- Opening Delimiter -
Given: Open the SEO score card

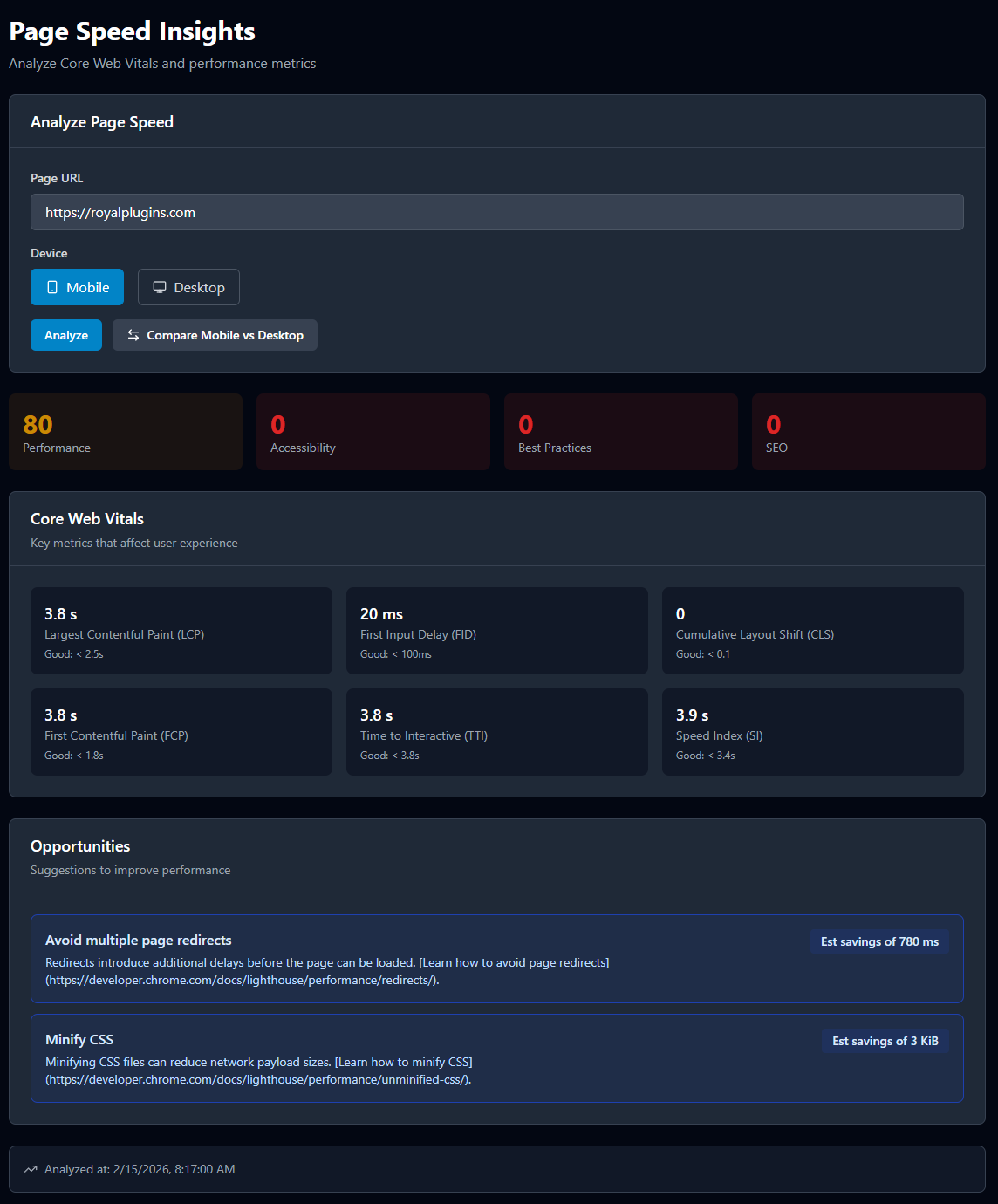Looking at the screenshot, I should (867, 432).
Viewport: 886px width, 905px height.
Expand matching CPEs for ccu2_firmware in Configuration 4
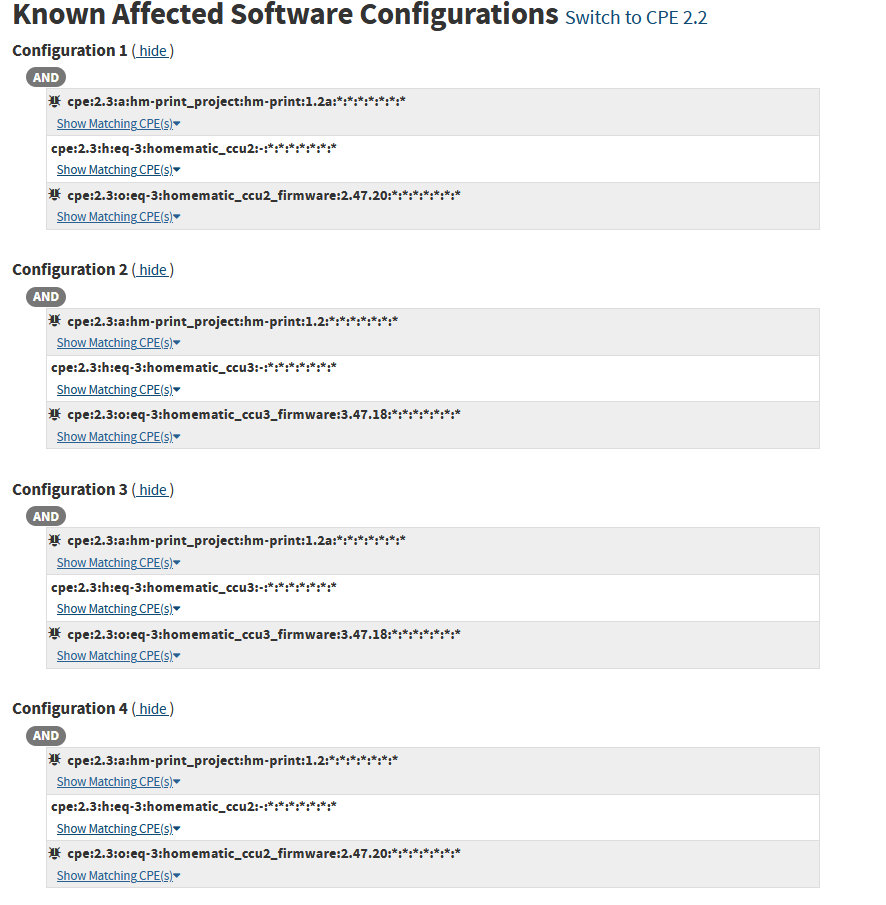pyautogui.click(x=117, y=875)
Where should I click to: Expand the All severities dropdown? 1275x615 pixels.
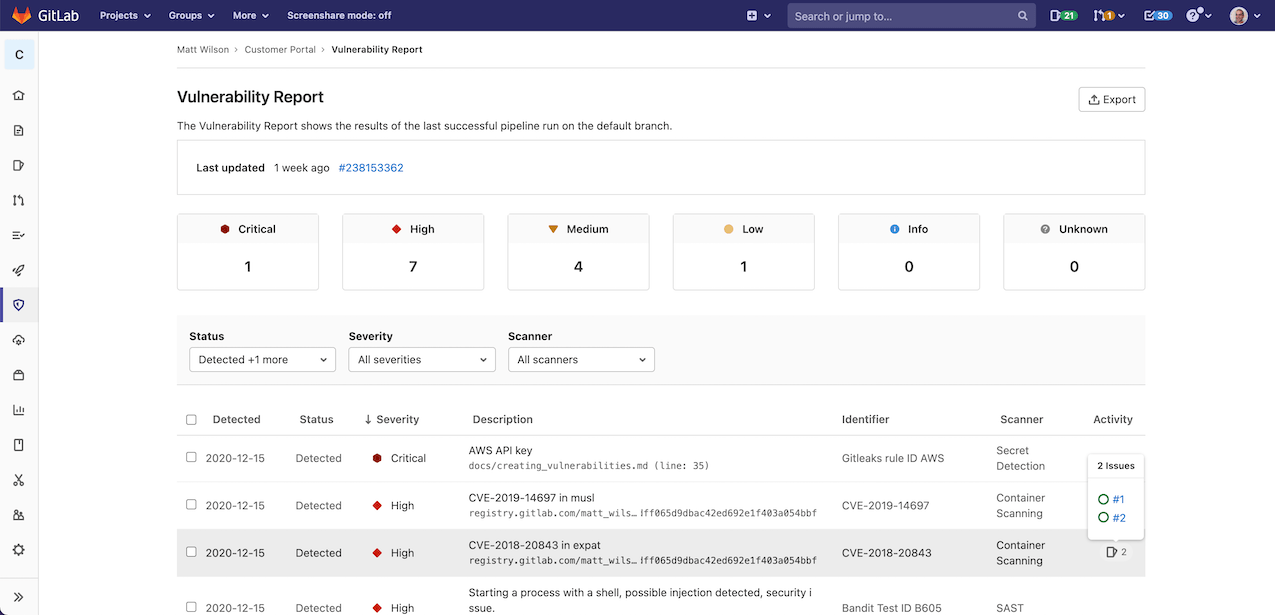[x=421, y=360]
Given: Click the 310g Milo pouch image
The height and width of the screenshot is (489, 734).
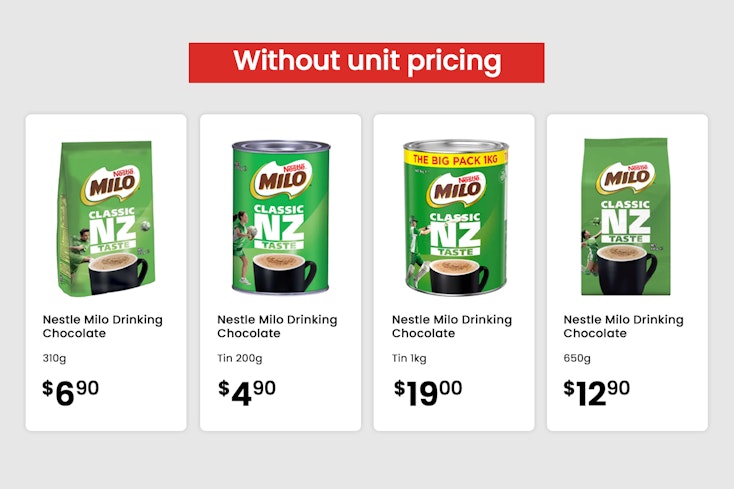Looking at the screenshot, I should (103, 217).
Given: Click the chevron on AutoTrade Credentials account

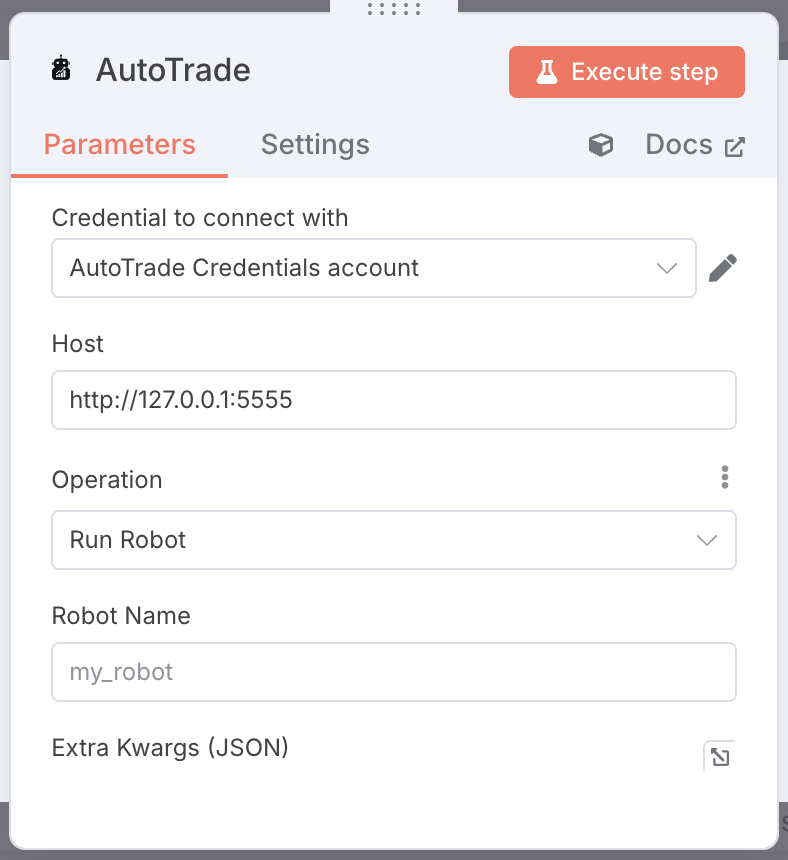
- Closing Delimiter -
> _What to work on_: Drop the pictures, then write out everything else in the records exactly.

> _Solution for this problem_:
Given: Open the SEO score card

Looking at the screenshot, I should (867, 432).
Viewport: 886px width, 905px height.
Expand matching CPEs for ccu2_firmware in Configuration 4
pyautogui.click(x=117, y=875)
Where should I click to: Expand the All severities dropdown? 1275x615 pixels.
[x=421, y=360]
Given: Click the 310g Milo pouch image
The height and width of the screenshot is (489, 734).
Looking at the screenshot, I should (103, 217).
Given: Click the chevron on AutoTrade Credentials account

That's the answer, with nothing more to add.